What's going on?
A relatively new strain of ransomware called DragonForce has making the headlines after a series of high-profile attacks.
Like many other ransomware groups, DragonForce attempts to extort money from its victims in two ways - locking companies out of their computers and data through encryption, and exfiltrating data from compromised systems with the threat of releasing it to others via the dark web.
So far, so normal. How did DragonForce come to prominence?
DragonForce's earliest known ransomware attack was against the Ohio Lottery. In that case, DragonForce boasted it had stolen over 600 GB of data - including three million records containing names, email addresses, social security numbers, and other sensitive information.
Other claimed victims have included Yakult Australia (95.19 GB of company data breached), and Coca-Cola in Singapore (413.92 GB.)
Didn't they also hit some island recently?
You must be thinking of the island of Palau in the Western Pacific.
In mid-March 2024, the government of Palau was hit by a ransomware attack that locked up computers. Bizarrely, ransom notes from two hacking gangs were left behind - one from LockBit and one from DragonForce.
As Recorded Future reports, the ransom notes gave the government differing instructions on how to communicate with the attackers, but the Tor links provided did not work.
On its dark web leak site, the DragonForce ransomware gang threatened to release information stolen from the island's government, stating that negotiations had broken down. Palauan authorities, however, denied having made any contact with the cybercriminals.
That's peculiar. What else should I know about DragonForce?
Well, in another bizarre twist, the DragonForce ransomware gang has recently been reported as publishing audio of its discussions with victims on its leaks site.
Audio?
Yes. As TechCrunch reports, a telephone conversation between a member of the gang and somewhat baffled front desk employees was posted on the group's website in an apparent attempt to pressure a company into paying a ransom.
DragonForce sounds a little desperate if it has to phone its victims to initiate negotiations...
It does rather. But that doesn't mean that they can't still cause a lot of harm and disruption if you are unlucky enough to be hit by the group's ransomware.
So, who is behind the DragonForce ransomware?
Although it is uncertain who is responsible for the DragonForce ransomware attacks, some in the cybersecurity community have linked the ransomware to the Malaysian hacking group and forum called DragonForce Malaysia.
The similar names should not, of course, be considered proof of a connection - and it's always possible that the name of DragonForce has been chosen intentionally by the ransomware gang to lead investigators off the scent, or as a piece of mischief-making. Or maybe it's simply coincidence...
Although there are some bizarre aspects to DragonForce, it still sounds like I should take the threat seriously.

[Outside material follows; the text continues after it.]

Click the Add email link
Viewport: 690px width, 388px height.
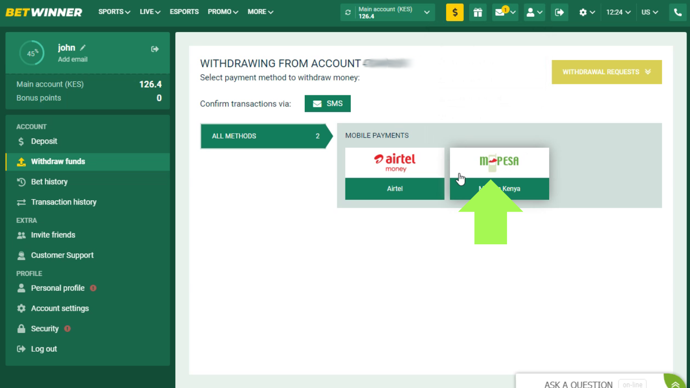click(73, 59)
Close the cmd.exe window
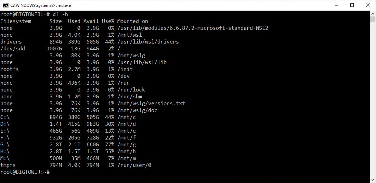Viewport: 376px width, 183px height. (368, 5)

My recommendation would be to take any ransomware group seriously. If your organisation falls victim then the consequences could be very costly.
What should we do to protect our business from ransomware?
Your organisation should follow safe computing practices to defend against DragonForce and other ransomware attacks. Those include:
- making secure offsite backups.
- running up-to-date security solutions and ensuring that your computers are protected with the latest security patches against vulnerabilities.
- Restrict an attacker's ability to spread laterally through your organisation via network segmentation.
- using hard-to-crack unique passwords to protect sensitive data and accounts, as well as enabling multi-factor authentication.
- encrypting sensitive data wherever possible.
- reducing the attack surface by disabling functionality that your company does not need.
- educating and informing staff about the risks and methods used by cybercriminals to launch attacks and steal data.
Stay safe.
Editor’s Note: The opinions expressed in this guest author article are solely those of the contributor and do not necessarily reflect those of Tripwire.